Kavli Affiliate: Nenad Sestan
| Authors: Suel-Kee Kim, Seungmae Seo, Genevieve Stein-O’Brien, Amritha Jaishankar, Kazuya Ogawa, Nicola Micali, Victor Luria, Amir Karger, Yanhong Wang, Thomas M. Hyde, Joel E. Kleinman, Ty Voss, Elana J. Fertig, Joo-Heon Shin, Roland Bürli, Alan J. Cross, Nicholas J. Brandon, Daniel R. Weinberger, Joshua G. Chenoweth, Daniel J. Hoeppner, Nenad Sestan, Carlo Colantuoni and Ronald D. McKay
Variability between human pluripotent stem cell (hPSC) lines remains a challenge and opportunity in biomedicine.
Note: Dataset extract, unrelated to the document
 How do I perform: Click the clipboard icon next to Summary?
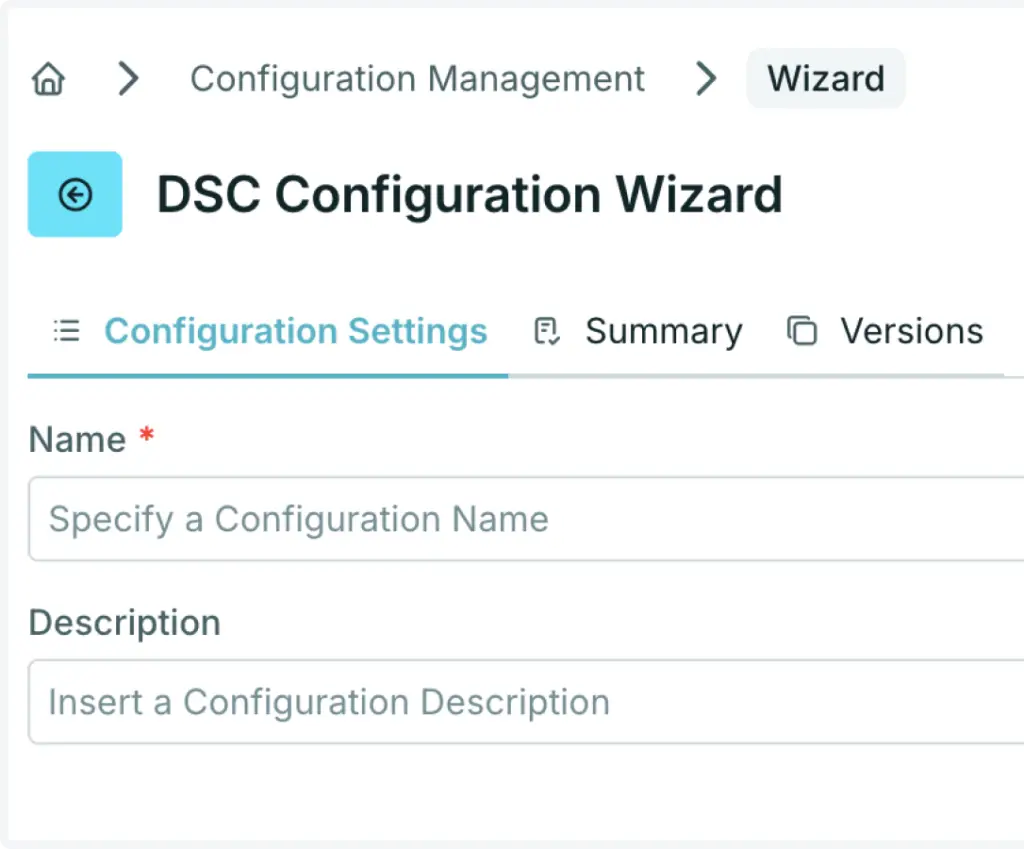tap(546, 331)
We identified differences in the early lineage emergence across hPSC lines that mapped on the antero-posterior axis of embryonic development. RNA-seq analysis revealed dynamic transcriptomic patterns that defined the emergence of mesendodermal versus neuroectodermal lineages conserved across hPSC lines and cell line-specific transcriptional signatures that were invariant across differentiation. The stable cell line-specific transcriptomic patterns predicted the retinoic acid (RA) response of the cell lines, resulting in distinct bias towards fore-versus hind-brain fates. Replicate hPSC lines and paired adult donor tissue demonstrated that cells from individual humans expressed unique and long-lasting transcriptomic signatures associated with evolutionarily recent genes. In addition to this genetic contribution, we found that replicate lines from a single donor showed divergent brain regional fates linked to distinct chromatin states, indicating that epigenetic mechanisms also contribute to neural fate differences. This variation in lineage bias and its correlation with RA responsive gene expression was also observed in a large collection of hPSC lines. These results define transcriptomic differences in hPSCs that initiate a critical early step specifying anterior or posterior neural fates.